The survey of 50 fund managers and chief investment officers in the
United States, Europe, Britain, Japan and China was conducted
between Nov. 17 and 26.
During this period, U.S. Federal Reserve officials strongly hinted
that markets should expect an interest rate increase in December,
its first since 2006. Mario Draghi, president of the European
Central Bank, meanwhile indicated the ECB was ready to expand
monetary easing at its Dec. 3 policy meeting.
Investors remained relatively bullish on the outlook for risk
assets, keeping overall equity holdings steady in November at 48.2
percent in global portfolios. Bond holdings rose one percentage
point to 37.4 percent while cash was cut to 5.4 percent from 6.3
percent in October.
Matteo Germano, global head of multi-asset investing at Pioneer,
highlighted risks around China, emerging markets and the Fed as it
exits almost a decade of near-zero interest rates. But he remains
positive nevertheless.
"We believe that amid all the structural risks which are still
present ... the drivers of a cyclical uptrend continue to be in
place," Germano said.
This sentiment was most apparent within asset managers' equity
portfolios, where they raised their U.S. holdings to 40.2 percent,
up from 38.5 percent in October.
The S&P 500 <.SPX> rallied hard in October, ending the month 8.3
percent higher. It was unable to repeat the stellar performance in
November, adding only half a percent, but investors remain upbeat
about the outlook for the U.S. economy.
"Momentum is positive in the U.S.," said Germano. "Growth is more
widespread and robust, and improvements in the labor market will
likely continue to support internal demand."

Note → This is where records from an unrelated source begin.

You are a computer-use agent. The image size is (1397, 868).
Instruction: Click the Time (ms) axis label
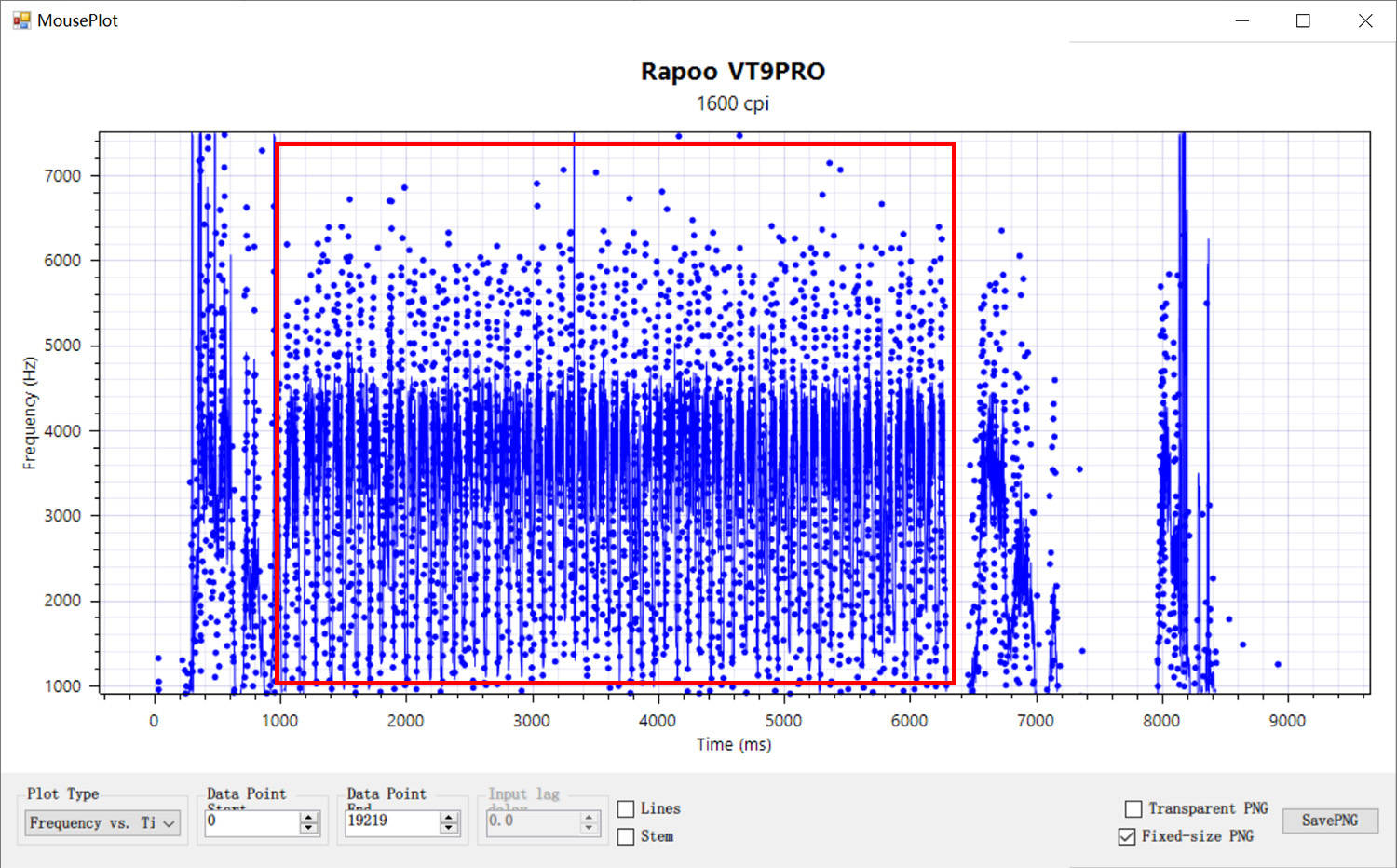coord(734,744)
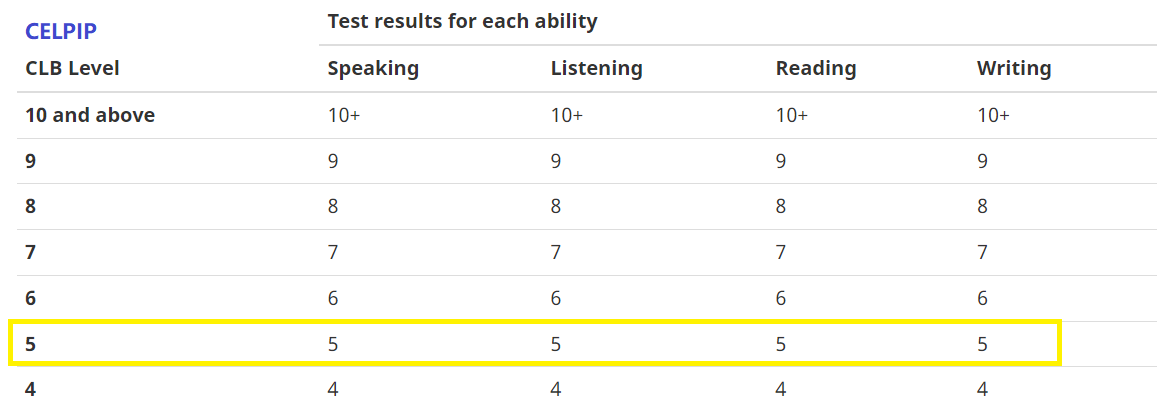The height and width of the screenshot is (419, 1158).
Task: Click Listening score in CLB 4 row
Action: tap(556, 390)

Peter Lowman, chief investment officer at Investment Quorum, a
UK-based wealth manager, predicted that any upside surprises in
global growth would be positive for equities and identified the
United States and the euro zone as potential beneficiaries.

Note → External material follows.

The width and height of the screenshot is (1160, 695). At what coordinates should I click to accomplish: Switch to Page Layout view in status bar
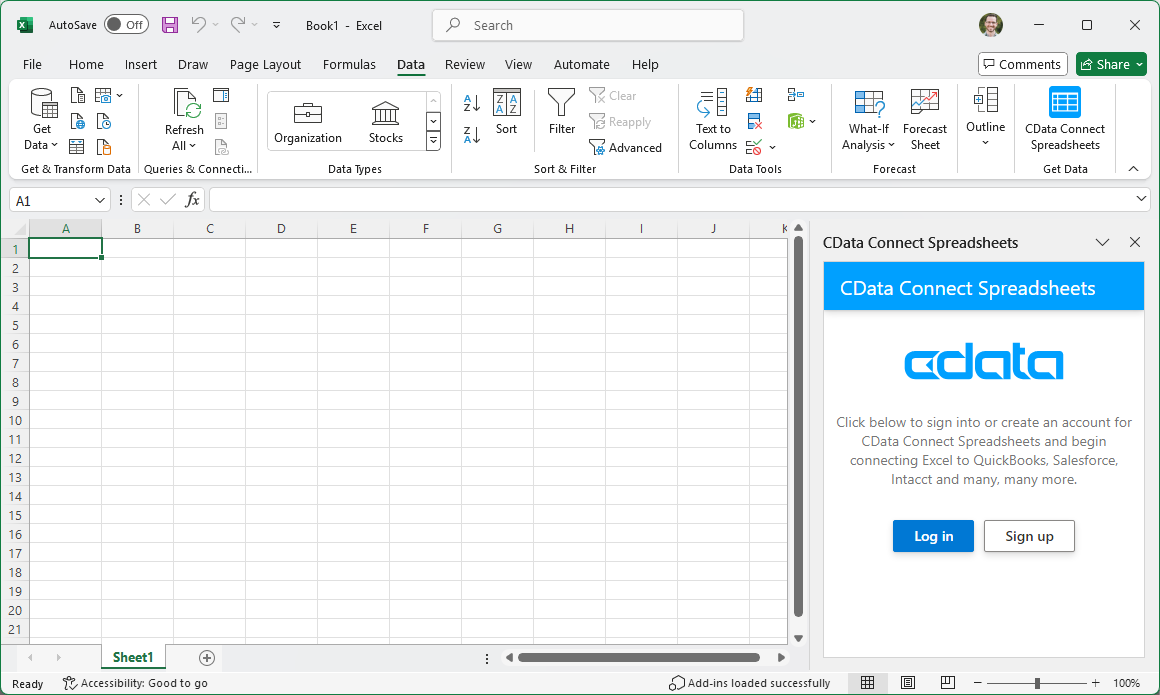pos(908,683)
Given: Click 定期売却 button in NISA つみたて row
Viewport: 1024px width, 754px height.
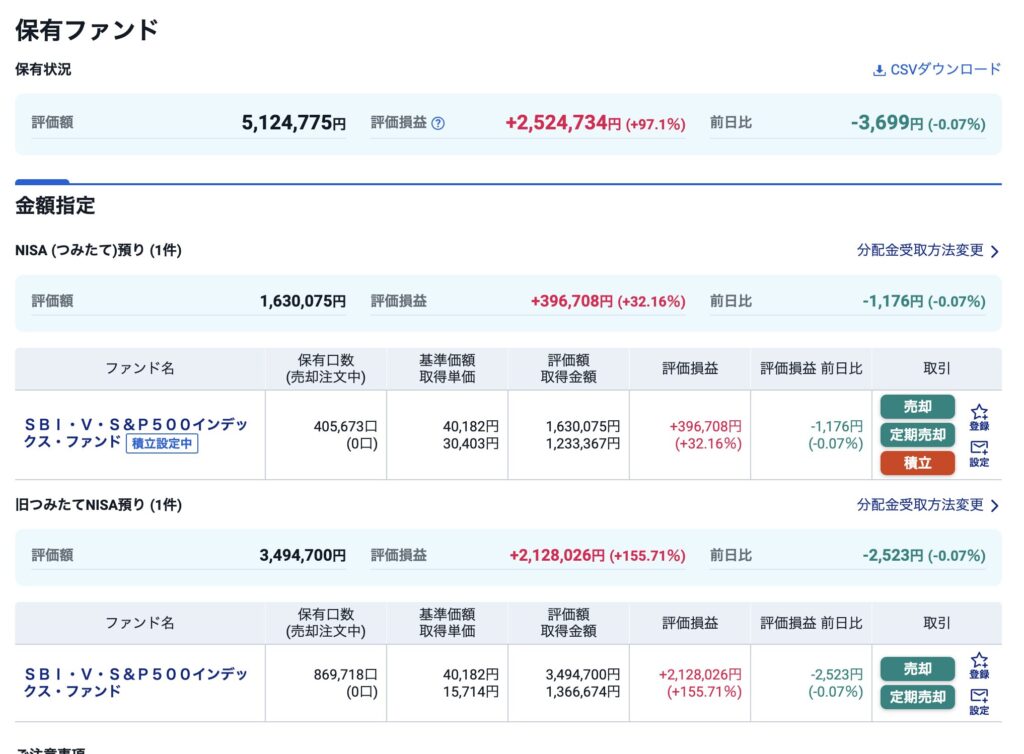Looking at the screenshot, I should tap(918, 435).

Investors also raised their UK equity holdings to 11.2 percent --
the highest since May 2015 -- and kept their euro zone equity
allocation steady at 18.6 percent.
BOTTOMED OUT EMERGING MARKETS
One of the most notable moves this month was a thaw in sentiment
towards emerging markets. Investors raised emerging Europe equity
holdings to 2.5 percent, the highest since May 2011, whilst Asia
ex-Japan equities increased to 6.5 percent.

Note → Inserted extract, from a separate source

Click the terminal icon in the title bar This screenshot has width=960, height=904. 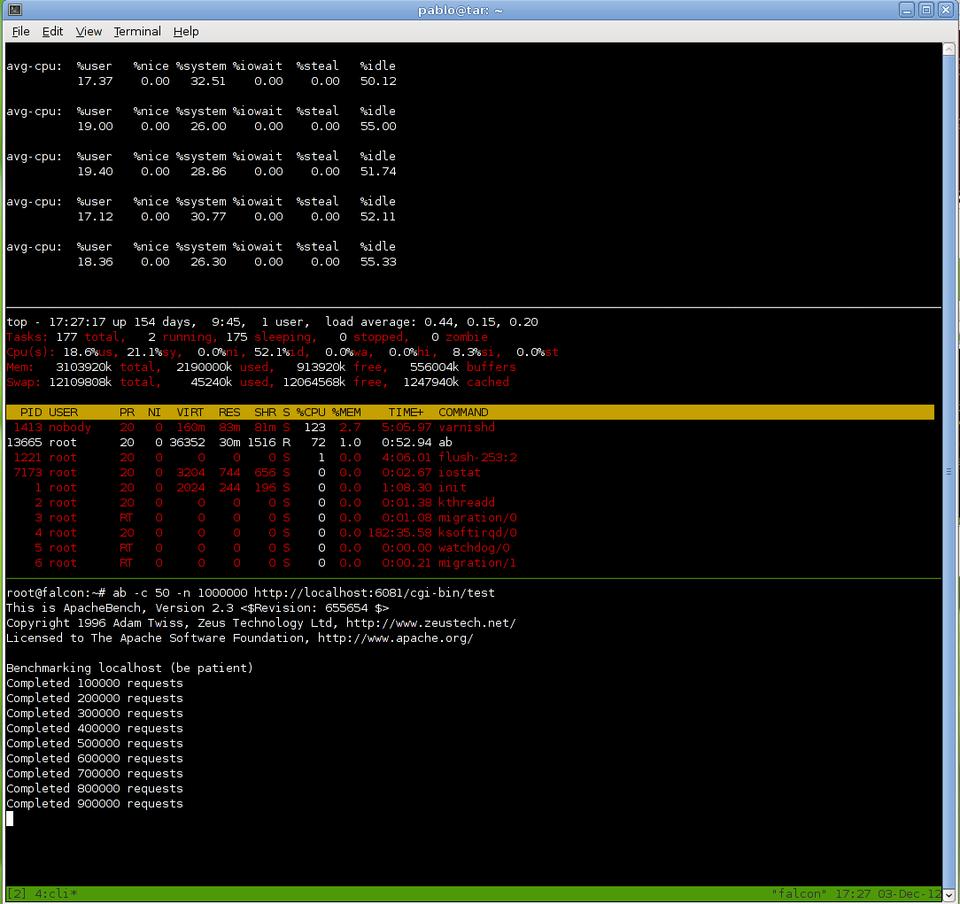(14, 10)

Emerging stocks <.MSCIEF> have lost 14 percent this year and have
not made a positive return for investors since 2012. Some managers
take the view the market has now bottomed out and are seeking
opportunities where assets look over-sold.
"Clearly, emerging markets have suffered the most over recent months
which has now led to pockets of value appearing, especially in those
countries less affected by the collapse in commodity prices," said
Lowman.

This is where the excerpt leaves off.